▼

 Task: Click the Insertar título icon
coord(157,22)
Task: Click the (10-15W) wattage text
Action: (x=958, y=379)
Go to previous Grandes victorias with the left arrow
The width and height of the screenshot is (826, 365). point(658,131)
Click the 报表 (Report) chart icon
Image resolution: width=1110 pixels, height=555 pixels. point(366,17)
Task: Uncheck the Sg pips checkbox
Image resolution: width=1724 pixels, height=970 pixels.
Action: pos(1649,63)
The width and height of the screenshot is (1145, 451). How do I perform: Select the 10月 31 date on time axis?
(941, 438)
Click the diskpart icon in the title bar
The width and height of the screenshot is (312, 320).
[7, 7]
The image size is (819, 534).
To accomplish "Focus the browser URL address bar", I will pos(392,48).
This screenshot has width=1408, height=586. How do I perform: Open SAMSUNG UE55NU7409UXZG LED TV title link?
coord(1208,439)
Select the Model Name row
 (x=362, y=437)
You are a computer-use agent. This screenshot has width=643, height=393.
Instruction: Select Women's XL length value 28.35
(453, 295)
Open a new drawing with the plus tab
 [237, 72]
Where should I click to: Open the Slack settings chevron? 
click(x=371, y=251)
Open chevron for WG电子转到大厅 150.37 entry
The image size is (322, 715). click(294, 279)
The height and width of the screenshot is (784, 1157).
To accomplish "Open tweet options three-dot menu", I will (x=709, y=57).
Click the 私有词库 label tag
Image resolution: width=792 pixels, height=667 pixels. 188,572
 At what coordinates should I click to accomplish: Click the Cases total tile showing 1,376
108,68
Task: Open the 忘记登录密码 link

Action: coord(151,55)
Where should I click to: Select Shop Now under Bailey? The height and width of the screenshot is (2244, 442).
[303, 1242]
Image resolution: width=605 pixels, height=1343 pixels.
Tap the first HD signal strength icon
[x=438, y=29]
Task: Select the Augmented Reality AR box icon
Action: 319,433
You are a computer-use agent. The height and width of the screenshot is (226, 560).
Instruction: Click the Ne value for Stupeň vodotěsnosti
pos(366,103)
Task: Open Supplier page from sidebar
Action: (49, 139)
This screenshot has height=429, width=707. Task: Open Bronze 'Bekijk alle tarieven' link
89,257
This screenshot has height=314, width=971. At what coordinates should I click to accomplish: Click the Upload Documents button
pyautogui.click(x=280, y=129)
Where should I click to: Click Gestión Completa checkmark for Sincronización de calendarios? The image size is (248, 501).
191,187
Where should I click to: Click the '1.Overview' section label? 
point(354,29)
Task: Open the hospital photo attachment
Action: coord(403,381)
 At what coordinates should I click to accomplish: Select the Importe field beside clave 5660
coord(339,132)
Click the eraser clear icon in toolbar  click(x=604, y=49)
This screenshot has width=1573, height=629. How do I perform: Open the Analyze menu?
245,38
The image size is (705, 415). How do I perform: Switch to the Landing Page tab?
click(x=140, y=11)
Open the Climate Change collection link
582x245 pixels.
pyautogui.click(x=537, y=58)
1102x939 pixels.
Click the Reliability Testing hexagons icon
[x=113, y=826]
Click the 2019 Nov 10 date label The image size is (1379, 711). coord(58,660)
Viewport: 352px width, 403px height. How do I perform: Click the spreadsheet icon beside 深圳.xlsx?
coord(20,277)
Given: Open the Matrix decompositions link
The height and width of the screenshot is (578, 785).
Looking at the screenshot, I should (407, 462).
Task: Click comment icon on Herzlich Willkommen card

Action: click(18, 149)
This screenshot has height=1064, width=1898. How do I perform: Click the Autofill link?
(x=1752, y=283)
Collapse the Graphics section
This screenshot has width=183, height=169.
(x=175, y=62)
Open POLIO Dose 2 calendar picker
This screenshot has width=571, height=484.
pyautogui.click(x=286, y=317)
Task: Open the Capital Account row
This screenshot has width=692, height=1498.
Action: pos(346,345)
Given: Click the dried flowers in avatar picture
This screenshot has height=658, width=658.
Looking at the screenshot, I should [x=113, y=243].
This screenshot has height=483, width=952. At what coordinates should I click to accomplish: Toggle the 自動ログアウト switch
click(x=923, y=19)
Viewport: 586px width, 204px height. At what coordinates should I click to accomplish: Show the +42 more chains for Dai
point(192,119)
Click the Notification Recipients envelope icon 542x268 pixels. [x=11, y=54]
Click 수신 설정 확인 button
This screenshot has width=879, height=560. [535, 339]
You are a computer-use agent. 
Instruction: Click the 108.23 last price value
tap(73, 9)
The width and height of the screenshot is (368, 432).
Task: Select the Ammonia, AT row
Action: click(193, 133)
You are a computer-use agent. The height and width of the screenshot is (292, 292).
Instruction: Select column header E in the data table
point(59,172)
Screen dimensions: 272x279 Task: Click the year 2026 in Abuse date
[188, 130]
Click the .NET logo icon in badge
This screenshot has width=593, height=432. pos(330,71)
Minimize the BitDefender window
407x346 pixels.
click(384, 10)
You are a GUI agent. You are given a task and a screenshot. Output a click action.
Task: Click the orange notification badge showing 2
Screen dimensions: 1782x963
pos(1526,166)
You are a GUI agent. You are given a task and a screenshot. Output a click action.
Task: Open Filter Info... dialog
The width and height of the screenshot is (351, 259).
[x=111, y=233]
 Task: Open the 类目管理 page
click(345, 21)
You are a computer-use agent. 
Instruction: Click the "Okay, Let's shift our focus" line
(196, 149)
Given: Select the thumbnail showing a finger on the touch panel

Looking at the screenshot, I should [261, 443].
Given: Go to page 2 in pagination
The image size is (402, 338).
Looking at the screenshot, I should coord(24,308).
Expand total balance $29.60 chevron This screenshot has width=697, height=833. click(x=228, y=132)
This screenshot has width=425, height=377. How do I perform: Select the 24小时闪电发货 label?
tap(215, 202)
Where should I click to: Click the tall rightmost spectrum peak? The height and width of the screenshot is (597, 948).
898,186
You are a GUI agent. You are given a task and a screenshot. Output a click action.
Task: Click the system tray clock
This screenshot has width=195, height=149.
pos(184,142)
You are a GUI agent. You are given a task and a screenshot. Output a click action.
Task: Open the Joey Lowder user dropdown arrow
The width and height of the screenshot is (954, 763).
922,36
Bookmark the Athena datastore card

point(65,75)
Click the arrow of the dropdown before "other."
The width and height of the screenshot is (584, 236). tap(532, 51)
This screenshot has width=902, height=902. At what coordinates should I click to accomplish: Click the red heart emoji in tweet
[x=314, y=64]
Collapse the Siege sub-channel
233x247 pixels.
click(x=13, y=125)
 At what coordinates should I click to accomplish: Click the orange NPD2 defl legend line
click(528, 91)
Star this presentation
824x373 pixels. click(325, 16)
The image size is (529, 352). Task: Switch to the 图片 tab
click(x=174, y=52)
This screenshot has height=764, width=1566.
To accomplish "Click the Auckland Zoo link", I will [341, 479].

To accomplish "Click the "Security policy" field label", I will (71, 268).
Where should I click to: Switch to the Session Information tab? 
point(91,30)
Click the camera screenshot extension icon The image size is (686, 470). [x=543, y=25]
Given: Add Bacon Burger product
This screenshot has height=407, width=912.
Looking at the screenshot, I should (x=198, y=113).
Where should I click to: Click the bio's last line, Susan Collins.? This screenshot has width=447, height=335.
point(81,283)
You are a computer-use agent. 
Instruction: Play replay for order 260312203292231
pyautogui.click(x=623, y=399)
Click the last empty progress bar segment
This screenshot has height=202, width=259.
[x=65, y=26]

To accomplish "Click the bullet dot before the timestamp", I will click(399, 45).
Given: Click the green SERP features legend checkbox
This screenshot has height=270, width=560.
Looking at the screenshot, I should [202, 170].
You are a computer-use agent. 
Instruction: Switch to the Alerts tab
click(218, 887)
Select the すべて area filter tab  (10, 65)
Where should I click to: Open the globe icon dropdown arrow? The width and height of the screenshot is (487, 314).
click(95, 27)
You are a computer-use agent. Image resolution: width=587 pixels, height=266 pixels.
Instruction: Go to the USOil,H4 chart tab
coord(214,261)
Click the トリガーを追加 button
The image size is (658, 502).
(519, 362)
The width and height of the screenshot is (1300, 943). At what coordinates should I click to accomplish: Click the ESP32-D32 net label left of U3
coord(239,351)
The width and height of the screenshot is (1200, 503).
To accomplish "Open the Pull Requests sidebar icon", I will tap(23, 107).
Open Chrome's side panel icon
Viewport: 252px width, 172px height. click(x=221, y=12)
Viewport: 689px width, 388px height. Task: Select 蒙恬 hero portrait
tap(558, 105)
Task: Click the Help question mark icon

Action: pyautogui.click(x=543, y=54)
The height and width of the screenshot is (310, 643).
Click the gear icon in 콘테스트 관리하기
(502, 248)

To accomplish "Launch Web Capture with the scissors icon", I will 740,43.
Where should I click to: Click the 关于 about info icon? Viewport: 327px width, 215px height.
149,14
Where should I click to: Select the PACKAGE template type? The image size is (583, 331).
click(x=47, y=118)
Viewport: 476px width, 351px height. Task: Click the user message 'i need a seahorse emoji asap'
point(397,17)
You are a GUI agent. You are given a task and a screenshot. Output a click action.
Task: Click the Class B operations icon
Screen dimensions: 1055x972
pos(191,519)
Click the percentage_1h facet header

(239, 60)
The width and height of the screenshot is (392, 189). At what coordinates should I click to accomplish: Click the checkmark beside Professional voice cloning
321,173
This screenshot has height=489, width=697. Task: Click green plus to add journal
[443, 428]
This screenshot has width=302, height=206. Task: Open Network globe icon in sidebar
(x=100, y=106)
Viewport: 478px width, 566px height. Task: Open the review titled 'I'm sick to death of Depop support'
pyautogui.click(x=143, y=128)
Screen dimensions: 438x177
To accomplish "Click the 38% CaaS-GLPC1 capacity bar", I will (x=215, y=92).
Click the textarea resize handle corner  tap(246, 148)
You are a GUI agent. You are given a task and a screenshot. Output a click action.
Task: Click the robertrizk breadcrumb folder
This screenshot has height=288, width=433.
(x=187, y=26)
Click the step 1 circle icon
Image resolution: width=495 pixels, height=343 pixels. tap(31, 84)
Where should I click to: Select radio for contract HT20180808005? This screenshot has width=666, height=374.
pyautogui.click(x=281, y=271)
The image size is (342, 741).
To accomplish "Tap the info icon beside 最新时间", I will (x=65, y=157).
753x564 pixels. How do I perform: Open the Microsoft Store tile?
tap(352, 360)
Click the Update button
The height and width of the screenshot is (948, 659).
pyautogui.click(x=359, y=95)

▲

### Exercise:
Restate word for word the entries above from the line with "Where should I click to: Click Gestión" through the line with "Click the eraser", inclusive, leaving out everything else.

### Result:
Where should I click to: Click Gestión Completa checkmark for Sincronización de calendarios? The image size is (248, 501).
191,187
Where should I click to: Click the '1.Overview' section label? 
point(354,29)
Task: Open the hospital photo attachment
Action: coord(403,381)
 At what coordinates should I click to accomplish: Select the Importe field beside clave 5660
coord(339,132)
Click the eraser clear icon in toolbar  click(x=604, y=49)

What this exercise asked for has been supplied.